Países Baixos vetam compra de empresa de sistema de

Países Baixos vetam compra de empresa de sistema de

A decisão de “proibir completamente a aquisição” foi anunciada depois de o Gabinete de Avaliação de Investimentos (BTI) ter concluído que a compra poderia representar riscos para a infraestrutura digital do país.

A Solvency é a empresa responsável pelo armazenamento dos dados utilizados pelo DigiD, o sistema de identificação digital que permite aos cidadãos e residentes dos Países Baixos aceder a serviços públicos e partilhar informação com organismos como a Agência Tributária, seguradoras de saúde e fundos de pensões.
Embora a DigiD seja propriedade da Logius, uma agência pública dependente do Ministério da Administração Interna, a Solvinity gere a plataforma técnica na qual o sistema funciona, incluindo os servidores e a infraestrutura de segurança, localizados em centros de dados do Governo neerlandês.
Numa carta ao Parlamento, a secretária de Estado da Economia, Willemijn Aerdts, explicou que o BTI (regulador) recebeu a notificação formal da transação em novembro e abriu uma investigação, conforme exigido pela lei de controlo de influência indesejável nas telecomunicações, que regula o investimento estrangeiro em infraestruturas digitais sensíveis.
“O BTI recomendou-me que prosseguisse com a proibição total desta aquisição.
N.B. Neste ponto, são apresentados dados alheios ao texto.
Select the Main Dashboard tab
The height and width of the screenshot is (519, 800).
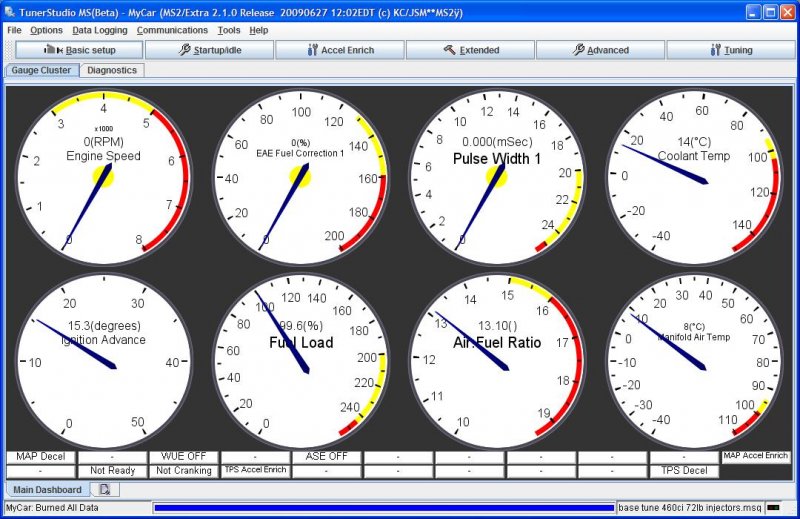tap(46, 489)
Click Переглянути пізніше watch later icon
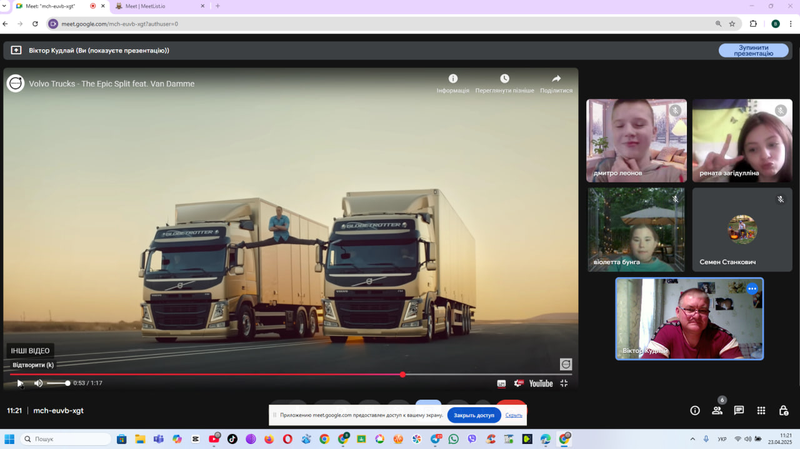Viewport: 800px width, 449px height. (x=505, y=79)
Aceitei e adotei esta recomendação. Dado que recebi recentemente fortes indícios de que a conclusão da transação era iminente, não vi outra opção, no interesse público, senão tomar esta decisão agora”, declarou a secretária de Estado.
Os críticos da operação, incluindo membros do Parlamento, alertaram para dois riscos: primeiro, que a legislação norte-americana poderia obrigar uma empresa-mãe a entregar dados, mesmo que armazenados na Europa, e segundo, que, embora considerado extremo, uma autoridade estrangeira poderia forçar a interrupção de um serviço essencial como o DigiD.
No entanto, o Governo insistiu que a avaliação realizada pelo BTI foi “neutra em relação ao país, baseada no risco e proporcional”, e que o seu único objetivo era prevenir ameaças ao interesse público.
A Kyndryl, multinacional norte-americana especializada em serviços tecnológicos, manifestou a sua “extrema desilusão” com a decisão e denunciou a “politização” do processo, embora não tenha esclarecido se iria recorrer da proibição em tribunal.